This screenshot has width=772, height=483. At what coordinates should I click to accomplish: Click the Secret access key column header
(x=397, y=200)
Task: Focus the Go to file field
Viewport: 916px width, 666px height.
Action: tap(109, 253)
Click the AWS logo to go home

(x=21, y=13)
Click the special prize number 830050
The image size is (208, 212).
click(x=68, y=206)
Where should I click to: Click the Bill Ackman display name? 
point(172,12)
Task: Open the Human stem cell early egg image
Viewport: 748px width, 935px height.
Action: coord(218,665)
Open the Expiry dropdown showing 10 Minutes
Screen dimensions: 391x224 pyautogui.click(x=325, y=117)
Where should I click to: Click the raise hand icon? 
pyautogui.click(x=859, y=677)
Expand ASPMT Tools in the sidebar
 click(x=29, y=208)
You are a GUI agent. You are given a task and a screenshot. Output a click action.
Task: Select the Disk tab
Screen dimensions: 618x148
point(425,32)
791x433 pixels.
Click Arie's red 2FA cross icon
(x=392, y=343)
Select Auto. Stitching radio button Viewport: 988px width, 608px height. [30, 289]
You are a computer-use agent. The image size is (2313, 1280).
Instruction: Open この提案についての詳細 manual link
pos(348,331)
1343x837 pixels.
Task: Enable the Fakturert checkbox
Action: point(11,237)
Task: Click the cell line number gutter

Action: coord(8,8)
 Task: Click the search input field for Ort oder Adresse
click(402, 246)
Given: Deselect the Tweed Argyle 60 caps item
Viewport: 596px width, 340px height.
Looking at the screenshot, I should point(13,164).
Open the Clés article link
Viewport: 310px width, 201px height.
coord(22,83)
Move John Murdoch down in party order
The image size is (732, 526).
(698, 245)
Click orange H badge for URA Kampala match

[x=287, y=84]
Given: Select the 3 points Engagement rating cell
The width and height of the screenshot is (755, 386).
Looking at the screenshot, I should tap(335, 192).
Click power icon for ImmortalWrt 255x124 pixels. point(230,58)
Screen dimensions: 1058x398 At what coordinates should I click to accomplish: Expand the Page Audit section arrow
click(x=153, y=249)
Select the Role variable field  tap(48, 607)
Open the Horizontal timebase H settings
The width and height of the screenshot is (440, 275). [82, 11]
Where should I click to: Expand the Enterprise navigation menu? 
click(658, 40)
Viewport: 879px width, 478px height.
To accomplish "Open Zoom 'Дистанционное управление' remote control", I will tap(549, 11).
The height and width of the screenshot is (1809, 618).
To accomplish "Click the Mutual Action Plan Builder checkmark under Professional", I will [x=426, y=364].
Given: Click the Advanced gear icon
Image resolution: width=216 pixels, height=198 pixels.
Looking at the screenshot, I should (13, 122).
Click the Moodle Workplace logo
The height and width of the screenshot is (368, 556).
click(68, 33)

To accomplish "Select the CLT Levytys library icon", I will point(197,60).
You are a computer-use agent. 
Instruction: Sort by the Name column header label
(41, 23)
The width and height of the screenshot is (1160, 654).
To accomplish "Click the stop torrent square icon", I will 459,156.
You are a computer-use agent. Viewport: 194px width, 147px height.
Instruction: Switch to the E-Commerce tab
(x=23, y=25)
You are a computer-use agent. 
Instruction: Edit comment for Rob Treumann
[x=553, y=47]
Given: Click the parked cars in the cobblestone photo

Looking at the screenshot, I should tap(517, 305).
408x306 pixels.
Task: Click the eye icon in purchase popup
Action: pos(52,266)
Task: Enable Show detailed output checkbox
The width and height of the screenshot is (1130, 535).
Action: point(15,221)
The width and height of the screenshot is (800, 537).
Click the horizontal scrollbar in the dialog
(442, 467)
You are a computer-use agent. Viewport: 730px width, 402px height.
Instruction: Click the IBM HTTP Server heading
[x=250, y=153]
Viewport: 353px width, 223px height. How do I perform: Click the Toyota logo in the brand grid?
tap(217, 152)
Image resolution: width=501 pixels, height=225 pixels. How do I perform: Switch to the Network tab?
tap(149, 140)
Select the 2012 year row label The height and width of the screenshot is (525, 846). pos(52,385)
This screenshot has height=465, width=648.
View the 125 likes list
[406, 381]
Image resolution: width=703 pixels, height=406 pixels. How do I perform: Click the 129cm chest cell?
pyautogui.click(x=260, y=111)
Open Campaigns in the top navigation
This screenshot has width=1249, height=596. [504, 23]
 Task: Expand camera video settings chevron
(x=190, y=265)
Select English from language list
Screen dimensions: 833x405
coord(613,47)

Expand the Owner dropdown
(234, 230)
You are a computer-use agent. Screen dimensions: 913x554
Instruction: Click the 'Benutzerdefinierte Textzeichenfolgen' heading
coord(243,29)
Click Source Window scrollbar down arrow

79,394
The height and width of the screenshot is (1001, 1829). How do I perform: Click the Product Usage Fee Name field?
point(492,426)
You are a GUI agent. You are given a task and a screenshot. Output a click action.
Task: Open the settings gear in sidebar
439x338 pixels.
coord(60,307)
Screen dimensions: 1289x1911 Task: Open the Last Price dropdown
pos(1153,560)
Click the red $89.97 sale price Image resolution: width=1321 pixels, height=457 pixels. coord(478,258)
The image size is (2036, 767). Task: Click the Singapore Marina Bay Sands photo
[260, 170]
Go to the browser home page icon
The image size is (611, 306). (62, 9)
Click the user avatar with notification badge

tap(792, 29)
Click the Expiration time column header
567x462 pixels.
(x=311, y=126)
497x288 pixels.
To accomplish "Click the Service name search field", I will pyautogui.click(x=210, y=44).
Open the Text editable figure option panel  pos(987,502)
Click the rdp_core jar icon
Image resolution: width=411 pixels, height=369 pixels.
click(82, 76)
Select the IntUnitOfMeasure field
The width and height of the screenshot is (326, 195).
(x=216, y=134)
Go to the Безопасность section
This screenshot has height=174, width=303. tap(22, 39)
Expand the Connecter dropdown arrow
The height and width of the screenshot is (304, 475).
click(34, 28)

____

[What to work on]
Print out all of the records above, word for word.

[Response to the exercise]
This screenshot has width=772, height=483. At what coordinates should I click to accomplish: Click the Secret access key column header
(x=397, y=200)
Task: Focus the Go to file field
Viewport: 916px width, 666px height.
Action: tap(109, 253)
Click the AWS logo to go home

(x=21, y=13)
Click the special prize number 830050
The image size is (208, 212).
click(x=68, y=206)
Where should I click to: Click the Bill Ackman display name? 
point(172,12)
Task: Open the Human stem cell early egg image
Viewport: 748px width, 935px height.
Action: coord(218,665)
Open the Expiry dropdown showing 10 Minutes
Screen dimensions: 391x224 pyautogui.click(x=325, y=117)
Where should I click to: Click the raise hand icon? 
pyautogui.click(x=859, y=677)
Expand ASPMT Tools in the sidebar
 click(x=29, y=208)
You are a GUI agent. You are given a task and a screenshot. Output a click action.
Task: Select the Disk tab
Screen dimensions: 618x148
point(425,32)
791x433 pixels.
Click Arie's red 2FA cross icon
(x=392, y=343)
Select Auto. Stitching radio button Viewport: 988px width, 608px height. [30, 289]
You are a computer-use agent. The image size is (2313, 1280).
Instruction: Open この提案についての詳細 manual link
pos(348,331)
1343x837 pixels.
Task: Enable the Fakturert checkbox
Action: point(11,237)
Task: Click the cell line number gutter

Action: coord(8,8)
 Task: Click the search input field for Ort oder Adresse
click(402, 246)
Given: Deselect the Tweed Argyle 60 caps item
Viewport: 596px width, 340px height.
Looking at the screenshot, I should point(13,164).
Open the Clés article link
Viewport: 310px width, 201px height.
coord(22,83)
Move John Murdoch down in party order
The image size is (732, 526).
(698, 245)
Click orange H badge for URA Kampala match

[x=287, y=84]
Given: Select the 3 points Engagement rating cell
The width and height of the screenshot is (755, 386).
Looking at the screenshot, I should tap(335, 192).
Click power icon for ImmortalWrt 255x124 pixels. point(230,58)
Screen dimensions: 1058x398 At what coordinates should I click to accomplish: Expand the Page Audit section arrow
click(x=153, y=249)
Select the Role variable field  tap(48, 607)
Open the Horizontal timebase H settings
The width and height of the screenshot is (440, 275). [82, 11]
Where should I click to: Expand the Enterprise navigation menu? 
click(658, 40)
Viewport: 879px width, 478px height.
To accomplish "Open Zoom 'Дистанционное управление' remote control", I will tap(549, 11).
The height and width of the screenshot is (1809, 618).
To accomplish "Click the Mutual Action Plan Builder checkmark under Professional", I will [x=426, y=364].
Given: Click the Advanced gear icon
Image resolution: width=216 pixels, height=198 pixels.
Looking at the screenshot, I should (13, 122).
Click the Moodle Workplace logo
The height and width of the screenshot is (368, 556).
click(68, 33)

To accomplish "Select the CLT Levytys library icon", I will point(197,60).
You are a computer-use agent. 
Instruction: Sort by the Name column header label
(41, 23)
The width and height of the screenshot is (1160, 654).
To accomplish "Click the stop torrent square icon", I will 459,156.
You are a computer-use agent. Viewport: 194px width, 147px height.
Instruction: Switch to the E-Commerce tab
(x=23, y=25)
You are a computer-use agent. 
Instruction: Edit comment for Rob Treumann
[x=553, y=47]
Given: Click the parked cars in the cobblestone photo

Looking at the screenshot, I should tap(517, 305).
408x306 pixels.
Task: Click the eye icon in purchase popup
Action: pos(52,266)
Task: Enable Show detailed output checkbox
The width and height of the screenshot is (1130, 535).
Action: point(15,221)
The width and height of the screenshot is (800, 537).
Click the horizontal scrollbar in the dialog
(442, 467)
You are a computer-use agent. Viewport: 730px width, 402px height.
Instruction: Click the IBM HTTP Server heading
[x=250, y=153]
Viewport: 353px width, 223px height. How do I perform: Click the Toyota logo in the brand grid?
tap(217, 152)
Image resolution: width=501 pixels, height=225 pixels. How do I perform: Switch to the Network tab?
tap(149, 140)
Select the 2012 year row label The height and width of the screenshot is (525, 846). pos(52,385)
This screenshot has height=465, width=648.
View the 125 likes list
[406, 381]
Image resolution: width=703 pixels, height=406 pixels. How do I perform: Click the 129cm chest cell?
pyautogui.click(x=260, y=111)
Open Campaigns in the top navigation
This screenshot has width=1249, height=596. [504, 23]
 Task: Expand camera video settings chevron
(x=190, y=265)
Select English from language list
Screen dimensions: 833x405
coord(613,47)

Expand the Owner dropdown
(234, 230)
You are a computer-use agent. Screen dimensions: 913x554
Instruction: Click the 'Benutzerdefinierte Textzeichenfolgen' heading
coord(243,29)
Click Source Window scrollbar down arrow

79,394
The height and width of the screenshot is (1001, 1829). How do I perform: Click the Product Usage Fee Name field?
point(492,426)
You are a GUI agent. You are given a task and a screenshot. Output a click action.
Task: Open the settings gear in sidebar
439x338 pixels.
coord(60,307)
Screen dimensions: 1289x1911 Task: Open the Last Price dropdown
pos(1153,560)
Click the red $89.97 sale price Image resolution: width=1321 pixels, height=457 pixels. coord(478,258)
The image size is (2036, 767). Task: Click the Singapore Marina Bay Sands photo
[260, 170]
Go to the browser home page icon
The image size is (611, 306). (62, 9)
Click the user avatar with notification badge

tap(792, 29)
Click the Expiration time column header
567x462 pixels.
(x=311, y=126)
497x288 pixels.
To accomplish "Click the Service name search field", I will pyautogui.click(x=210, y=44).
Open the Text editable figure option panel  pos(987,502)
Click the rdp_core jar icon
Image resolution: width=411 pixels, height=369 pixels.
click(82, 76)
Select the IntUnitOfMeasure field
The width and height of the screenshot is (326, 195).
(x=216, y=134)
Go to the Безопасность section
This screenshot has height=174, width=303. tap(22, 39)
Expand the Connecter dropdown arrow
The height and width of the screenshot is (304, 475).
click(34, 28)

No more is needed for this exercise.